Quiz #252
- 1. Start from a situation where the external surplus is the equivalent of 2 per cent of GDP and the government surplus is 2 per cent. If the government balance stays constant and the external surplus rises to the equivalent of 4 per cent of GDP then:
- National income rises and the private surplus moves from 4 per cent of GDP to 6 per cent of GDP.
- National income remains unchanged and the private surplus moves from 4 per cent of GDP to 6 per cent of GDP.
- National income falls and the private surplus moves from 4 per cent of GDP to 6 per cent of GDP.
- National income rises and the private surplus moves from 0 per cent of GDP to 2 per cent of GDP.
- National income remains unchanged and the private surplus moves from 0 per cent of GDP to 2 per cent of GDP
- National income falls and the private surplus moves from 0 per cent of GDP to 2 per cent of GDP.

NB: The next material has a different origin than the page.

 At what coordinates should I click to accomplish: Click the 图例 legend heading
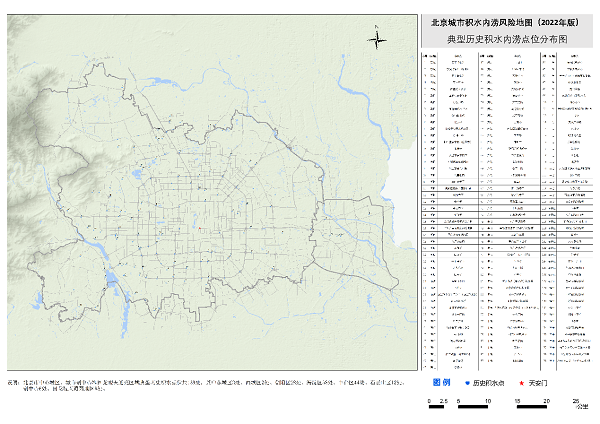point(440,382)
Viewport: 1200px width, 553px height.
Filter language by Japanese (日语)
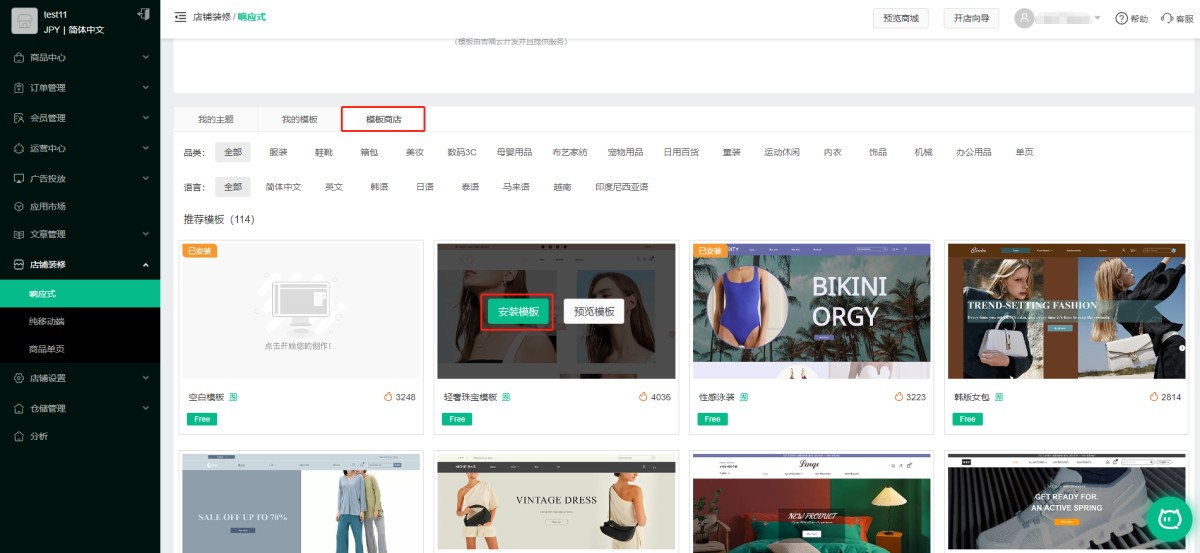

- 2. Assume a nation is running an external surplus equivalent to 2 per cent of GDP and the private domestic sector is currently saving overall 1 per cent of GDP. In this situation, the government must be running:
- A deficit equal to 1 per cent of GDP.
- A surplus equal to 1 per cent of GDP.
- A deficit equal to 3 per cent of GDP.
- A surplus equal to 3 per cent of GDP.
- 3. Many progressive observers are demanding that bank lending should be more closely regulated to ensure that all bank loans were backed by reserves held at the bank. However, this would unnecessarily reduce the capacity of the banks to lend.